Trente-cinq ans après son « Orfeo » (1607), qui est la pièce fondatrice de l’opéra moderne, Monterverdi s’adapte. Dans Le « Couronnement de Poppée », il écrit des mélodies beaucoup plus modernes, dans le style vénitien, c’est-à-dire que n’importe quel gondolier aurait pu chanter ces airs. On est davantage dans un art populaire que dans « Orfeo », qui est un opéra de cour, plus élitiste.
Quel a été le parti pris du metteur en scène Ted Huffman pour cette représentation ?
Normalement, l’action du « Couronnement de Poppée » se déroule sur 24 heures. Ce que Ted Huffman a imaginé est formidable : un seul espace, duquel les personnages ne sortent jamais. Ils sont là, se maquillent, agissent sur scène. Cela a donné une interaction formidable. C’est comme une machine théâtrale des émotions. Chaque personnage se nourrit d’observer les actions, les pulsions des autres. Ted Huffman a fait une lecture en profondeur de l’œuvre. Presque sans décor. Avec des costumes très sobres. On est dans la synthèse de la catharsis, de la purification, de ce que chaque émotion provoque chez chaque personnage.
Quel accueil le public réserve-t-il à cet opéra du XVIIe siècle ?

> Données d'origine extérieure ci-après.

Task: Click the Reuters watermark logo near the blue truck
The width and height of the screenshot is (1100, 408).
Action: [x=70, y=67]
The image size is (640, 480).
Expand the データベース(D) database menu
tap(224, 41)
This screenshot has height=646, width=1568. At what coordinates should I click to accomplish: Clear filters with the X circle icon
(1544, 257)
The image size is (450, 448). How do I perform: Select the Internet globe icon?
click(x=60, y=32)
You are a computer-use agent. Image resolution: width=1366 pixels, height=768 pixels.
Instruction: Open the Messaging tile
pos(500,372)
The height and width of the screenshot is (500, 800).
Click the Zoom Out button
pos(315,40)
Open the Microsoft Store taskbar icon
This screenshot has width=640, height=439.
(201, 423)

Chaque fois, l’accueil est extraordinaire. On est surpris, car l’œuvre a une certaine densité, ce n’est pas un opéra de Verdi ou Puccini. Monteverdi touche le public d’aujourd’hui presque comme s’il s’agissait de musique contemporaine. Beaucoup de personnes pensent que Monteverdi est dans la salle. C’est cela qu’on cherche avec notre ensemble : trouver l’évolution actuelle, contemporaine, d’une musique qui a été écrite il y a quatre siècles. Le public réagit avec force à cela. C’est presque une explosion. C’est énorme ce que Monteverdi provoque. On se rend compte que c’est le Shakespeare de la musique ancienne.